2. Description of the Prior Art
In advanced semiconductor technology, fin field effect transistors (Fin FET) have taken the place of traditional planar transistors and become the mainstream of development. Generally, at the beginning of forming fin FETs, trenches are formed in a semiconductor substrate by at least a patterning processes, such as a photolithograph-etching process (PEP) to transfer the layout pattern to the semiconductor substrate and a plurality of fin structures are defined in the semiconductor substrate by the trenches. The trenches are then filled with an insulating dielectric material to form an isolation structure between the fin structures. A fin recess process is performed to recess the insulating dielectric material to expose the top surface and the upper sidewall of the fin structures. Afterward, a gate process is performed to form the gate structures striding across the fin structures, wherein the overlapping regions of the fin structures and the gate structures are the channel regions of the fin FETs.

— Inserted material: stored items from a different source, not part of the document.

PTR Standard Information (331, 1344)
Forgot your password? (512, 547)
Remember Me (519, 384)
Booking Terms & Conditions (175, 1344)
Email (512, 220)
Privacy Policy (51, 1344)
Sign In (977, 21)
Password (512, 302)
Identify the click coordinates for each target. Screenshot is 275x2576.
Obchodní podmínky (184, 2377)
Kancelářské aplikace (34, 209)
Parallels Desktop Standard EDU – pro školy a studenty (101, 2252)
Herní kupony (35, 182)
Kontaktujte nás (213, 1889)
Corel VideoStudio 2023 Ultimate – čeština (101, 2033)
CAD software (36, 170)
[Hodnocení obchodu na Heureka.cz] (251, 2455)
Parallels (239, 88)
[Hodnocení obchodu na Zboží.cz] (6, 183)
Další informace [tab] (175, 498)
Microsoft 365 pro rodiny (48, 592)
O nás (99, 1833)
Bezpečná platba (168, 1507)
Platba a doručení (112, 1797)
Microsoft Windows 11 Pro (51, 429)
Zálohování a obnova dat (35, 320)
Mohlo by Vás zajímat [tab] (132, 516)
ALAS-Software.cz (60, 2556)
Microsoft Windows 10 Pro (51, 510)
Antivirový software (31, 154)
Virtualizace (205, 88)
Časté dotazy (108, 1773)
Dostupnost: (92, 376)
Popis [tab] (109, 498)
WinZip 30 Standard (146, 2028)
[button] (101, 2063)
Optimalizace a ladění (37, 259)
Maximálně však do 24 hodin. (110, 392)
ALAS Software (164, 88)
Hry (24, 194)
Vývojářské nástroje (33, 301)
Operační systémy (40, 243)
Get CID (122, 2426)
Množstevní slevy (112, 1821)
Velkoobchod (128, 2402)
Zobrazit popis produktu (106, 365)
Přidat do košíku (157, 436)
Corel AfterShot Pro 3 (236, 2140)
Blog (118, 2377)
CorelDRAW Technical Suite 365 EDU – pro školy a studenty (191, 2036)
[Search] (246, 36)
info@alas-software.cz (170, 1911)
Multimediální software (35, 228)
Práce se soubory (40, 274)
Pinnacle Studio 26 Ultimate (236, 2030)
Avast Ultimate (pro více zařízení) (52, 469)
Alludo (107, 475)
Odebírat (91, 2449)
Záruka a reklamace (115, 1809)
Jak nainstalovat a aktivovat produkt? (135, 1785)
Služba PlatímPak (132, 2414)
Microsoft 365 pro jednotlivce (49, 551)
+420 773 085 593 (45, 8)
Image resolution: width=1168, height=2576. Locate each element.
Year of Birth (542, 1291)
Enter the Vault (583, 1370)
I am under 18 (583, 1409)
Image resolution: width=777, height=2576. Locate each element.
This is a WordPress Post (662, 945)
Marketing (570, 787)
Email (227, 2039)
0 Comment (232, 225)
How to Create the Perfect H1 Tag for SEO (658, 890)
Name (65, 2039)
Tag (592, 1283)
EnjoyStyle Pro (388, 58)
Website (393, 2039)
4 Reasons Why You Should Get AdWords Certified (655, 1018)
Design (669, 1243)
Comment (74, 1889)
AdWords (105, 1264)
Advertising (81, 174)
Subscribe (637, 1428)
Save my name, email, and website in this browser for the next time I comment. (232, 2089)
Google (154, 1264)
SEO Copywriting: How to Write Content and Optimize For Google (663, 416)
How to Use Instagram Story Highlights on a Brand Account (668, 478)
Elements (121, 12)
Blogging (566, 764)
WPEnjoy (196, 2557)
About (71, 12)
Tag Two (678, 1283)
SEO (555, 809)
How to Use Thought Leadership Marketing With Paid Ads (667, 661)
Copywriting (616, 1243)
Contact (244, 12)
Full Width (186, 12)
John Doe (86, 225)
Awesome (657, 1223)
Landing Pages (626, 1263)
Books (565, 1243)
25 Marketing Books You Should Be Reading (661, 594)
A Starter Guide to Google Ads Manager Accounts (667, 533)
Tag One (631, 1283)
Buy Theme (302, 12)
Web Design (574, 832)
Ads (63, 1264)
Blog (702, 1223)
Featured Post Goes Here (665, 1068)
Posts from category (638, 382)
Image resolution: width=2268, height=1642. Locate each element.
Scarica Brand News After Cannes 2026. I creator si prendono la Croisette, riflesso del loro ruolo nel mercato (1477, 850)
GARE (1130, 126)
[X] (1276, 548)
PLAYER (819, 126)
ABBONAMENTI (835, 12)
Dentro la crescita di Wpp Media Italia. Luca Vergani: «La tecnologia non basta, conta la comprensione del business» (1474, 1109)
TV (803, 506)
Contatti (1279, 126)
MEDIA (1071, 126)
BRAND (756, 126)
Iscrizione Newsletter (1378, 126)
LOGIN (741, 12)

It is well-known in the art that stresses such as compressive stress and tensile stress may have influences on device performance. A certain type of stress is usually applied on the devices by forming, for example, strained silicon in the source/drain region, or forming stressor layers such as a spacer layer or a contact etching stop layer (CESL) comprising proper stress directly covering the gate structure. However, for a complementary metal oxide semiconductor (CMOS) device comprising devices having complementary conductivities, introducing a compressive stress may improve the performance of the P-type device, but may adversely decrease the performance of the N-type device. On the other hand, introducing a tensile stress may improve the performance of the N-type device, but may adversely decrease the performance of the P-type device.
In light of the above, there is still a need in the field to provide a novel CMOS device wherein different stresses may be introduced in different areas to respectively improve the performance of the devices according to their conductivities.